Joseph Collyer (14 September 1748 – 24 December 1827), also called Joseph Collyer the Younger, was a British engraver. He was an associate of the Royal Academy and portrait engraver to the British Queen Consort, Queen Charlotte.

==Life and work==
Collyer, the younger, was born in London, the son of Joseph Collyer (d. 1776), editor and translator, and Mary Collyer (née Mitchell, d. 1763), translator and novelist. He studied for a short time under the engraver Anthony Walker, and applied himself to book illustrations with success. He attracted the notice of John Boydell and was employed to make an engraving after David Teniers. In 1761 he was awarded a premium from the Society of Arts; about nine years later he entered the Royal Academy, where he exhibited for the first time in 1770. He was admitted as a student in 1771.
Sir Joshua Reynolds allowed Collyer to reproduce two of his paintings, "Venus" and "Una", as chalk engravings (a type of stipple engraving). He engraved some large plates including, 'The Volunteers of Ireland' after Francis Wheatley, published in 1784. In 1786 he was elected an associate engraver of the Royal Academy, and appointed portrait engraver to Queen Charlotte. In 1815 he was master of the Stationers' Company.

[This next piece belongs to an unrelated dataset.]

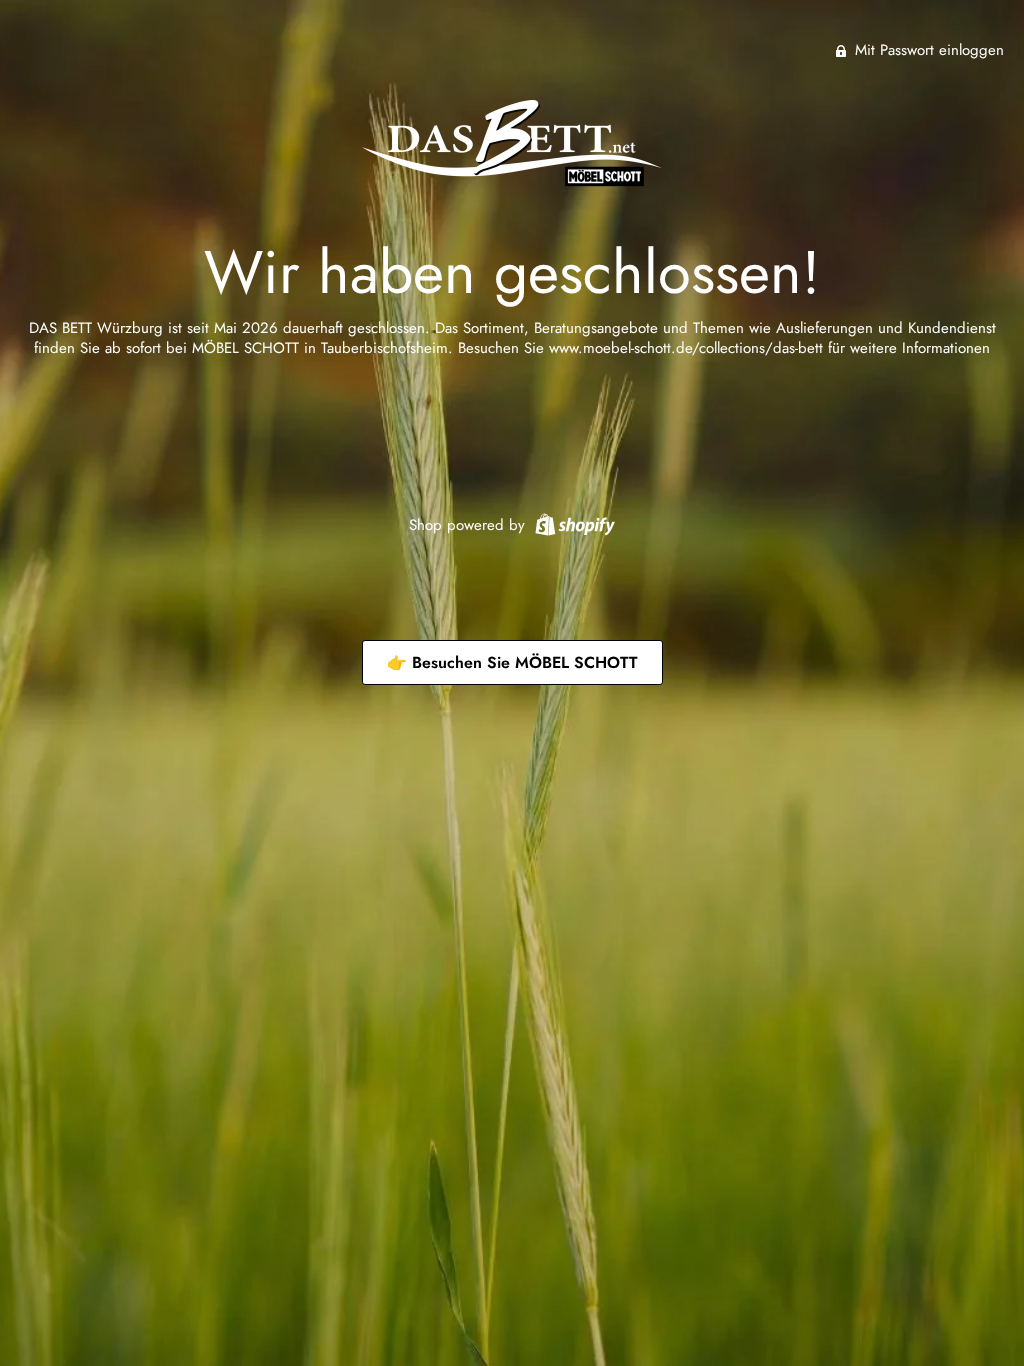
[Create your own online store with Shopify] (572, 523)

Among his engraved portraits may be mentioned those of the Princess of Wales and the Princess Charlotte (1799); George, Duke of Montagu (1793); Sir Charles Grey, K.B. (1797); Sir Joseph Banks (1789); Qian Long, emperor of China (1796); Thomas Newton, Bishop of Bristol; Mary Palmer (1785);

 William Whitehead (1787); Paul Whitehead (1776); and Sir William Young. Collyer also engraved the illustrations to Hervey's Naval History,' besides several plates after Rooker. He last exhibited at the Royal Academy in 1822, and died on 24 December 1827.

Engraver James Heath was one of his apprentices.